The Department of Energy’s environmental management office has released a draft solicitation for a potential 10-year, $5.87 billion follow-on contract to perform decontamination and decommissioning work at the Portsmouth Gaseous Diffusion Plant in Ohio.
The Portsmouth Decontamination and Decommissioning contract includes support for the demolition and disposal of GDP process equipment, facilities and related process buildings, disposition of uranium material and remediation of contaminated groundwater and soils, DOE said Tuesday.
PORTS D&D is an indefinite-delivery/indefinite-quantity contract under the End State Contracting Model with an ordering period of 10 years. Performance period under issued task orders should not exceed five years beyond the end of the IDIQ contract’s ordering term.
DOE said emergency management, physical security, uranium operations, utilities, nuclear material control and accountability and other enduring operations under the original PORTS D&D contract will transition to the upcoming Portsmouth/Paducah Project Office Operations and Site Mission Support or PPPO OSMS contract to enable the new PORTS D&D contractor to focus on end-state completion.
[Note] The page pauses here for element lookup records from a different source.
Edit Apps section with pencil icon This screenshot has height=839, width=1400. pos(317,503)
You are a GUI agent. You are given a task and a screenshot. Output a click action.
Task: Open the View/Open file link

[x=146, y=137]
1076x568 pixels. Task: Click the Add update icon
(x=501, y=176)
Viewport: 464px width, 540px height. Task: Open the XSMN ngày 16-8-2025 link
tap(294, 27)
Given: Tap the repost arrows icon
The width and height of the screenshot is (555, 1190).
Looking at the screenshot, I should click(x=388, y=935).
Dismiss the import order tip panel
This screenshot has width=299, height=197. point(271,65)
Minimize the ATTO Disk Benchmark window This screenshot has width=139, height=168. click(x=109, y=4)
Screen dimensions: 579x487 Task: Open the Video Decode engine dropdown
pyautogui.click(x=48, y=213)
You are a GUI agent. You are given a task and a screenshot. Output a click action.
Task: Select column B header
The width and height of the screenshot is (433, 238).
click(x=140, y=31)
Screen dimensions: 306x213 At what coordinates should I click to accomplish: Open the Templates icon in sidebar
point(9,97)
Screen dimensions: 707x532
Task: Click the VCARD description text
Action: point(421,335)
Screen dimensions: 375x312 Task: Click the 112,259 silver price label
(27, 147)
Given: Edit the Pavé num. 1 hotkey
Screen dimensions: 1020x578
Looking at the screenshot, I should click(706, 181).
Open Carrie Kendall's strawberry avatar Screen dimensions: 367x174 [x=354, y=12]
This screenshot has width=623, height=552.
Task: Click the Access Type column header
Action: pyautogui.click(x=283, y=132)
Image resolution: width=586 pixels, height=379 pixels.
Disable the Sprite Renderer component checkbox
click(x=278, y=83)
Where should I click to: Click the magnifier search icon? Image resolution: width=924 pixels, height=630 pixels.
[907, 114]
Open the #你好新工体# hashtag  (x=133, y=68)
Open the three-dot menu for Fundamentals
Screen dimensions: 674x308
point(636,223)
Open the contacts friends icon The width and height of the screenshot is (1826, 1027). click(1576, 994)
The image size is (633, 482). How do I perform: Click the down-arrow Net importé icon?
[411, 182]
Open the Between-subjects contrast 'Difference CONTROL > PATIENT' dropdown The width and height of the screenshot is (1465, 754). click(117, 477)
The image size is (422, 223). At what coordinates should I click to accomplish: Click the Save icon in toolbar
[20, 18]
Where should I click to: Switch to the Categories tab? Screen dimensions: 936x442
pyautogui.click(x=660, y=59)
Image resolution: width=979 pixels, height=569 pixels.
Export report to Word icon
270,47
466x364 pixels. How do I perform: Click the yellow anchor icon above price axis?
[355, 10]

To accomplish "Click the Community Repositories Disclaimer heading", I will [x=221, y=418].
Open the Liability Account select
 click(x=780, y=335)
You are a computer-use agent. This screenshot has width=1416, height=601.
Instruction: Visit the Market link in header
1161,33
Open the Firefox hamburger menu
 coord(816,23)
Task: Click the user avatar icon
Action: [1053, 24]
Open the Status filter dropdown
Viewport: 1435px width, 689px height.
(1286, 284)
The selected contractor will be required to submit a community commitment plan to DOE under the PORTS D&D contract, which includes a 5 percent preference for regional small businesses for the award of subcontracts.
A joint venture of Fluor (NYSE: FLR) and BWX Technologies (NYSE: BWXT), Fluor-BWXT Portsmouth, is the incumbent on the first iteration of the PORTS D&D contract.
DOE will hold one-on-one sessions for the contract on Jan. 25. Comments on the draft request for proposals are due Feb. 3.